◆ **Source rows**

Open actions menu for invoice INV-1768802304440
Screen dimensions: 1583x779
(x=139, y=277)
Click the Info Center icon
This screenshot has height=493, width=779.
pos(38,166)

◆ **Task requirements**
Write out every one of the rows above word for word, leaving nothing out and changing nothing.

◆ **Expected answer**
Open actions menu for invoice INV-1768802304440
Screen dimensions: 1583x779
(x=139, y=277)
Click the Info Center icon
This screenshot has height=493, width=779.
pos(38,166)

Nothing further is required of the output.